Неожиданно для себя я оказался глаз на глаз с Чехо­вым, вдвоем в огромном пустом доме. Дядя Костя уехал с Морозовым, а домашних своих он еще загодя отправил к родственникам, чтобы они, как он выразился, «не порти­ли здесь пейзажа».

Чехову было со мной еще скучнее, чем с Морозовым.

Стояла африканская жара, без ветерка, без прохлады даже ночью. Чехов, изнывая от зноя, бесцельно слонялся по парку, черный среди его белых колонн, давил тростью червяков, читал в садовой беседке приложения к «Ниве» и каждый час справлялся у горничной, нет ли телеграммы из Москвы, где он оставил больную жену. Его томило без­людье, безделье и кашель.

Вероятно, в этот именно день он написал Вл. И. Неми­ровичу-Данченко:

«Пишу тебе сие черт знает откуда, из северной части Пермской губернии. Если проведешь пальцем по Каме, вверх от Перми, то уткнешься в Усолье, так вот я именно возле этого Усолья... Жизнь здесь серая, неинтересная, и если изобразить ее в пьесе, то слишком тяжелая» 3.

Хорошо, что Чехов не написал такой пьесы, иначе мне пришлось бы играть в ней незавидную роль!

В самом деле, положение мое было в высокой степени нелепым. Навязанный насильно совершенно незнакомому человеку в качестве гостеприимного хозяина и единствен­ного собеседника, я ни в какой мере не годился ни для того, ни для другого. К тому же этим незнакомым человеком, был не кто иной, как Чехов.

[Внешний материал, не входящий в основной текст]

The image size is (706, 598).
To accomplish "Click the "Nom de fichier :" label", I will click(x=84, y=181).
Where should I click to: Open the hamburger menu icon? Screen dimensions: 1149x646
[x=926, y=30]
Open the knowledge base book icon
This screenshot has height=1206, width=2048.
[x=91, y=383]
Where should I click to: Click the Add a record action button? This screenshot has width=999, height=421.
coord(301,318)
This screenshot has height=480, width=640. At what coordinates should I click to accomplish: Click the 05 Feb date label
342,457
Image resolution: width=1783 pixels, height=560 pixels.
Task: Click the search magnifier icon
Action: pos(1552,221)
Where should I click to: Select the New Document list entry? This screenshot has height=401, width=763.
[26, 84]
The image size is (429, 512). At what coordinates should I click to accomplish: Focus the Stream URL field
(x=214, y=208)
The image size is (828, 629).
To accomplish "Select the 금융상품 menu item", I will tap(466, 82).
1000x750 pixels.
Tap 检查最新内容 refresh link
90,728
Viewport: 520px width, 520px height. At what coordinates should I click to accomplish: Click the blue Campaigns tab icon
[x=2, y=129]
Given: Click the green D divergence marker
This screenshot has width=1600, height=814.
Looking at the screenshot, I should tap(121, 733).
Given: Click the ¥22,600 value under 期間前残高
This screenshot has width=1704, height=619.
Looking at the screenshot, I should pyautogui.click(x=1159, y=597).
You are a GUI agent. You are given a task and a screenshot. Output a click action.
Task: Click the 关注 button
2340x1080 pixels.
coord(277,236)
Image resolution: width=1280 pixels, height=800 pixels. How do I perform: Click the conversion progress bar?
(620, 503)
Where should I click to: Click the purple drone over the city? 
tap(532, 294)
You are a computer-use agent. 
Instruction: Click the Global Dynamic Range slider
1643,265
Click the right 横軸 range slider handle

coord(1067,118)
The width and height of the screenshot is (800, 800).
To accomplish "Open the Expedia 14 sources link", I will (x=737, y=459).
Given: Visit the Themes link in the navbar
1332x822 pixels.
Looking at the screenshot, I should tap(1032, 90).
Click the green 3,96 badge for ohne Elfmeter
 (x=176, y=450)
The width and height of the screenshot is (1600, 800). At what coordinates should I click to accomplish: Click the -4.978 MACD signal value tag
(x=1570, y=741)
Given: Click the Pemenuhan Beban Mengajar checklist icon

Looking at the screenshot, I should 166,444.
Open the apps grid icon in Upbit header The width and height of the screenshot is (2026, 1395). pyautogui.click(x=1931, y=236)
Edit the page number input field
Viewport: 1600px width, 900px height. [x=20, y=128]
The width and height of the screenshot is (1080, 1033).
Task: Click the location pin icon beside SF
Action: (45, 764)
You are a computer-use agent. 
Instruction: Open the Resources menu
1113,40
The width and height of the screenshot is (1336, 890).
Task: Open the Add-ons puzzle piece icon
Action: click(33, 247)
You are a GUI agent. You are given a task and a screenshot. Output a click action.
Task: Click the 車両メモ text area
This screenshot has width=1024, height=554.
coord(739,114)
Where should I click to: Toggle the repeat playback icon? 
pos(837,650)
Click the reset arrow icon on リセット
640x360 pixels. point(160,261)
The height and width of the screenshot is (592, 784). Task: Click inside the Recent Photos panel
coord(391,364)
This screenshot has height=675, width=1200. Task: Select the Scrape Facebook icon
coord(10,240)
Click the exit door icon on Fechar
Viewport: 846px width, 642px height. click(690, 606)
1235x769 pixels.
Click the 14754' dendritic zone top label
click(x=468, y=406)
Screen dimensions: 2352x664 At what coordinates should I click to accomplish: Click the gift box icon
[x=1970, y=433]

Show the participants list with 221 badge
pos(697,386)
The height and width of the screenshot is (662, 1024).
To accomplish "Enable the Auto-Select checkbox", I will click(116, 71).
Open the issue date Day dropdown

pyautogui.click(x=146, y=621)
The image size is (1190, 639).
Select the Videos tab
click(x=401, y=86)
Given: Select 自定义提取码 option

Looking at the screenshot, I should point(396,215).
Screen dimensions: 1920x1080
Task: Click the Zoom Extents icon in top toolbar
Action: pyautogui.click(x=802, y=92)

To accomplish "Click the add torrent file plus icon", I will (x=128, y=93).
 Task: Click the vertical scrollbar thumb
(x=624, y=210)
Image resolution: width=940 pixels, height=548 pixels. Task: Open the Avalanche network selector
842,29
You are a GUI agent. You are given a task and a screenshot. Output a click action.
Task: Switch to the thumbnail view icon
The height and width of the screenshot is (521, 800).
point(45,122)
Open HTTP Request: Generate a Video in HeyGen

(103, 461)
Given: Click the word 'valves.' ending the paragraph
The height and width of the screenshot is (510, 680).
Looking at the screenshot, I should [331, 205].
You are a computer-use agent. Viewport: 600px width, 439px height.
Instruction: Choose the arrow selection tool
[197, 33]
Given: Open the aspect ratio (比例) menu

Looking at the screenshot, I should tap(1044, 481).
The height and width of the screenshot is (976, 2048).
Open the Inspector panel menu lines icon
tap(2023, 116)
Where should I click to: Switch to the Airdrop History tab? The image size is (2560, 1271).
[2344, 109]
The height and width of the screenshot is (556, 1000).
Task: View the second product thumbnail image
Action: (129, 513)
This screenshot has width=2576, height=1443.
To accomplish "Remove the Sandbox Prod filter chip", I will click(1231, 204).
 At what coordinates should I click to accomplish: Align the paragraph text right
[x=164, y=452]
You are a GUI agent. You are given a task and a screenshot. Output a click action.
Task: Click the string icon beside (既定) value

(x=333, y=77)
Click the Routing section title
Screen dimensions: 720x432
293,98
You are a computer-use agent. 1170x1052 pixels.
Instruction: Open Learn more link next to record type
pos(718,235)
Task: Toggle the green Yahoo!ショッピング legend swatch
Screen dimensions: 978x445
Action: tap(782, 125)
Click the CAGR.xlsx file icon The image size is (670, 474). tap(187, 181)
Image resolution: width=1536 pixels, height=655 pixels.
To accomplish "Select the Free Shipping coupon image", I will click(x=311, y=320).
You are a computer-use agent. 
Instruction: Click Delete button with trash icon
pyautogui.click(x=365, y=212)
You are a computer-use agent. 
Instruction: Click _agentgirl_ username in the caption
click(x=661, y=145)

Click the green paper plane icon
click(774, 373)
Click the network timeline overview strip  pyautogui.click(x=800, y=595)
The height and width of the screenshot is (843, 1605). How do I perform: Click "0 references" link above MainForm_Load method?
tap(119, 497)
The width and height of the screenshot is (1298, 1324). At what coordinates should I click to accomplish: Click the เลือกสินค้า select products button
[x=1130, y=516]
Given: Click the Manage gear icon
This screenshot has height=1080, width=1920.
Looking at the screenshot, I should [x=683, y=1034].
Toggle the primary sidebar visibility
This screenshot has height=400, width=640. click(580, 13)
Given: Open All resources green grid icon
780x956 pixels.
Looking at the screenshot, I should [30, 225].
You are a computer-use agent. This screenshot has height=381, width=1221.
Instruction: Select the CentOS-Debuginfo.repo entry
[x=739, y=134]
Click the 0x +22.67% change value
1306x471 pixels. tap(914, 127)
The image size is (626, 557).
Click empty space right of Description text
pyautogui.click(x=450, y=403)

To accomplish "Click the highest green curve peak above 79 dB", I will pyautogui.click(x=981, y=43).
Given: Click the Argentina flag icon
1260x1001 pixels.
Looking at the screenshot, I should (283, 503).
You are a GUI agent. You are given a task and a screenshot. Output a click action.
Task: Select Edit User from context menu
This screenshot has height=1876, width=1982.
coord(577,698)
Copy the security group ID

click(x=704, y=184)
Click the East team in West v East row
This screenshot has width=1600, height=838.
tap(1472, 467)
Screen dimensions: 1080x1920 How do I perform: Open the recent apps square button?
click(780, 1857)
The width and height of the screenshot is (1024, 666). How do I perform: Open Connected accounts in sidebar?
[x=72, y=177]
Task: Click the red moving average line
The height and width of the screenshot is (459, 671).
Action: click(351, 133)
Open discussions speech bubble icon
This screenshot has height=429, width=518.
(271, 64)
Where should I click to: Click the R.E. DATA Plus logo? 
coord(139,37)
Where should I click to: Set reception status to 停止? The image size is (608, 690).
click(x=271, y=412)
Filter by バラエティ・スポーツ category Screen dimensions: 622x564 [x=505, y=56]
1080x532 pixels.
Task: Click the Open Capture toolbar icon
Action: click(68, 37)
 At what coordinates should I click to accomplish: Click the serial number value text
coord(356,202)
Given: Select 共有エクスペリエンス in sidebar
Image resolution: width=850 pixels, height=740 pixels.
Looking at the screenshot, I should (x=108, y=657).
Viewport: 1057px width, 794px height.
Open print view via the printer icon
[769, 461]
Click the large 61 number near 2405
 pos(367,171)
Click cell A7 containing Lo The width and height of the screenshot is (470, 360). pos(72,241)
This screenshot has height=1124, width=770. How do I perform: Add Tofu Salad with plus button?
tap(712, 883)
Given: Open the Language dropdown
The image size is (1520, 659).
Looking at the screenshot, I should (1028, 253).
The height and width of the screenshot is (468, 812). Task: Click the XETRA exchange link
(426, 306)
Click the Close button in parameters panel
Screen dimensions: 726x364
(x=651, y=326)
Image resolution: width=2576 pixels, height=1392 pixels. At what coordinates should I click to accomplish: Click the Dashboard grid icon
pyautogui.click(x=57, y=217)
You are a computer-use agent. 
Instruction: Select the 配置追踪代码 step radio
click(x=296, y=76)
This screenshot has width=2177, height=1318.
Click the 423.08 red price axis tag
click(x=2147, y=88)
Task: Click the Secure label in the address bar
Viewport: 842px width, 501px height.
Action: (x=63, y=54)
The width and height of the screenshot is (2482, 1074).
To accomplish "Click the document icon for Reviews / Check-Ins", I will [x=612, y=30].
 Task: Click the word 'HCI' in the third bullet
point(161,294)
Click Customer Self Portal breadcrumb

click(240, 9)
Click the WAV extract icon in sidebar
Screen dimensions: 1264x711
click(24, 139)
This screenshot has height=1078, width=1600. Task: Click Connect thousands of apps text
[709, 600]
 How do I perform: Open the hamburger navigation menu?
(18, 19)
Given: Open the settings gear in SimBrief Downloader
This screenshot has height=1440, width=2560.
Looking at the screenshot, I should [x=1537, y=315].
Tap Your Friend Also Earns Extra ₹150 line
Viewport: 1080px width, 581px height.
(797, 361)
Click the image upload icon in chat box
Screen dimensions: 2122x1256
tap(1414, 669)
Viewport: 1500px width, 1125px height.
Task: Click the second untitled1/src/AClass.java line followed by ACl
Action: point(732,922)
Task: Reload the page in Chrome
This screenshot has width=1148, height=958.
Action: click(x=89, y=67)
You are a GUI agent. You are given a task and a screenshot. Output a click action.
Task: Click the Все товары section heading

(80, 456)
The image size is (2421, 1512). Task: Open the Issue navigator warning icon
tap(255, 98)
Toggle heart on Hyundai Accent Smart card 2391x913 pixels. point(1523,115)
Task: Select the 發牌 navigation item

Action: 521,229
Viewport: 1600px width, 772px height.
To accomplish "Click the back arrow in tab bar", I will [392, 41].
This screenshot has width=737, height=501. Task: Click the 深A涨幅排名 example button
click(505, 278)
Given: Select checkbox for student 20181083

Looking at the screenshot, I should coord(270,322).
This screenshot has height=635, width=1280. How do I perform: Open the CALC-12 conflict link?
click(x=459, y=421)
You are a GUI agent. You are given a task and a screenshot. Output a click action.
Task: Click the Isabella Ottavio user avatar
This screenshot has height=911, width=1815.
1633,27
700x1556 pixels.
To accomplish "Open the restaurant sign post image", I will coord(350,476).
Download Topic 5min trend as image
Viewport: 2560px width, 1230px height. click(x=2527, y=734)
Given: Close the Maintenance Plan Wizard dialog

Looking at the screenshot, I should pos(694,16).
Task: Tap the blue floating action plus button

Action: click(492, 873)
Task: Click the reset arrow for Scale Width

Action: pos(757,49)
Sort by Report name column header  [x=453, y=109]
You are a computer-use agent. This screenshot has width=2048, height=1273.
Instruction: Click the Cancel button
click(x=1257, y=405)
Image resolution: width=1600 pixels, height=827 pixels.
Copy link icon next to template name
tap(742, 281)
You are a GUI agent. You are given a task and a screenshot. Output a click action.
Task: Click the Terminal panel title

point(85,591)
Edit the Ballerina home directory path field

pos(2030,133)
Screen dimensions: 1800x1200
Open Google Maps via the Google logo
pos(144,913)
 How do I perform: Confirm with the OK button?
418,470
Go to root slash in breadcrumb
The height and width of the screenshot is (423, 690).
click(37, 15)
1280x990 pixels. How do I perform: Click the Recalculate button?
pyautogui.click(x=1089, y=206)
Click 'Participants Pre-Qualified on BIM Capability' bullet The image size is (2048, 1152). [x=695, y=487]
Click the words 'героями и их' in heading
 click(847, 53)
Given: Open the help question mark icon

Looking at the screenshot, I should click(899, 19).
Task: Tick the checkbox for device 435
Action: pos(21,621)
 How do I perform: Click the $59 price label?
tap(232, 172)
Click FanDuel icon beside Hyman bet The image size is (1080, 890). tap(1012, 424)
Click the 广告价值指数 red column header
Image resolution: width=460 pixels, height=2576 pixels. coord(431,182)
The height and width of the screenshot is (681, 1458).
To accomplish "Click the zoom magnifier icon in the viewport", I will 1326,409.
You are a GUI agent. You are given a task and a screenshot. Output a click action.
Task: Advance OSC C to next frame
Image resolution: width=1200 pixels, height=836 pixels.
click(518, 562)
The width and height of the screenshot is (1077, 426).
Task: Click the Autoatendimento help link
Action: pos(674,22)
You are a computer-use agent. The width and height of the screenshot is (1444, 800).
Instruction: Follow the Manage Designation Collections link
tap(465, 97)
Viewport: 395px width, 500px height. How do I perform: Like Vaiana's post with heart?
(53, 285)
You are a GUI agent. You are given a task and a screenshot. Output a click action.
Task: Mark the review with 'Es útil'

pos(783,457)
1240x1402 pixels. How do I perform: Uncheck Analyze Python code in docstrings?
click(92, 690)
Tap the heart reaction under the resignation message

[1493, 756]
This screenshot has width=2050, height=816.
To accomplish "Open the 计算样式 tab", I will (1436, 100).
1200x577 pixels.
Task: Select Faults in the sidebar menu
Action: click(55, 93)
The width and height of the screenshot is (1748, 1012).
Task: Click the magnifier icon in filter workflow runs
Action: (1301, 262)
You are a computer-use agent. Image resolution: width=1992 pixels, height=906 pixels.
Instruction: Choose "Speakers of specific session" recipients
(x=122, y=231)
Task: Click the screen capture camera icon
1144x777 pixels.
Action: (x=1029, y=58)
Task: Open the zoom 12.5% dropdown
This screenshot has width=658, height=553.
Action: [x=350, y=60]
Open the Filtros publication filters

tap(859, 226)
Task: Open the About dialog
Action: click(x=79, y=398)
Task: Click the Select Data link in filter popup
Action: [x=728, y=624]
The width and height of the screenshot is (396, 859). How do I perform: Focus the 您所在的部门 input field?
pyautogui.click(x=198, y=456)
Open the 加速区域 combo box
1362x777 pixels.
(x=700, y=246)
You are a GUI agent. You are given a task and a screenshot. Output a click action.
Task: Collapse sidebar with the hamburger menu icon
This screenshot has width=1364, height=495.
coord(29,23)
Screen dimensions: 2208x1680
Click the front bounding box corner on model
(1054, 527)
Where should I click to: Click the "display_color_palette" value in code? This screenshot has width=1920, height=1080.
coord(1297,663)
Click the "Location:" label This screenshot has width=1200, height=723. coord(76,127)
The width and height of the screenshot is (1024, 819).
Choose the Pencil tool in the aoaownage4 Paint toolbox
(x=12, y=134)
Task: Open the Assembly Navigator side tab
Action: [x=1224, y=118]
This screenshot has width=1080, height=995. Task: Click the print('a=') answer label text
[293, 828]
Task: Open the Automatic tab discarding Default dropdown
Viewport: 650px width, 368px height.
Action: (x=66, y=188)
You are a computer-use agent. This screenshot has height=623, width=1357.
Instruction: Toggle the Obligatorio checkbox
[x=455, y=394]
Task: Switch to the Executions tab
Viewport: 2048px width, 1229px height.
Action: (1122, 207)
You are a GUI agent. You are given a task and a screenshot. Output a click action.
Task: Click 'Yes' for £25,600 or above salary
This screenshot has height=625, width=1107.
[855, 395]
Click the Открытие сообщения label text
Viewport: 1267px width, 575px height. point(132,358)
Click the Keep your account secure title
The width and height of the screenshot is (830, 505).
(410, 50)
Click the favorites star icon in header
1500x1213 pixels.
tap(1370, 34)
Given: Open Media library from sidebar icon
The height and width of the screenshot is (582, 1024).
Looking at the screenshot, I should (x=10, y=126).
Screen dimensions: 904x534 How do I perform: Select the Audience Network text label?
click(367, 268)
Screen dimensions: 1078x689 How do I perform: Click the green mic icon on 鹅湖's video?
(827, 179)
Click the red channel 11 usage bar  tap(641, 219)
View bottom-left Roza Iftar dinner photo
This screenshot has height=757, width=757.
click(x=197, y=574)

Недолго думая, я попросту сбежал от него и, сослав­шись на спешную работу, просидел весь день у себя во флигеле, исподтишка наблюдая в окошко за своим страш­ным гостем.

Вечером Чехов пригласил меня пить чай на террасу. Отказаться было невозможно. После первых неуверенных, нащупывающих собеседника фраз о том, какой налить чай — крепкий или слабый, с сахаром или с вареньем, речь зашла о Горьком. Тема была легкая. Я знал, что Чехов любит и ценит Горького, и со своей стороны не поскупился на похвалы автору «Буревестника». Вскоре я просто зады­хался от междометий и восклицательных знаков.

— Извините... Я не понимаю... — оборвал меня Чехов с неприятной вежливостью человека, которому наступили на ногу. — Вот вам всем нравятся его «Буревестник» и «Песнь о Соколе»... Я знаю, вы мне скажете — политика! Но какая же это политика? «Вперед без страха и со­мненья!» — это еще не политика. А куда вперед — неизве­стно... Если ты зовешь вперед, надо указать цель, дорогу, средства. Одним «безумством храбрых» в политике ни­когда и ничего еще не делалось. Это не только легко­мысленно, это — вредно. Особенно вот для таких петухов, как вы...

От изумления я обжегся глотком чая.

«Море смеялось», — продолжал Чехов, нервно по­кручивая шнурок от пенсне. — Вы, конечно, в восторге!.. Вот вы прочитали — «море смеялось» и остановились. Вы думаете, остановились потому, что это хорошо, художе­ственно. Да нет же! Вы остановились просто потому, что сразу не поняли, как это так: море — и вдруг смеется?.. Море не смеется, не плачет, оно шумит, плещется, сверка­ет... Посмотрите у Толстого: солнце всходит, солнце захо­дит... птички поют... Никто не рыдает и не смеется. А ведь это и есть самое главное — простота...

Длинными пальцами он трогал близлежащие предметы: пепельницу, блюдечко, молочник и сейчас же с какой-то брезгливостью отпихивал их от себя.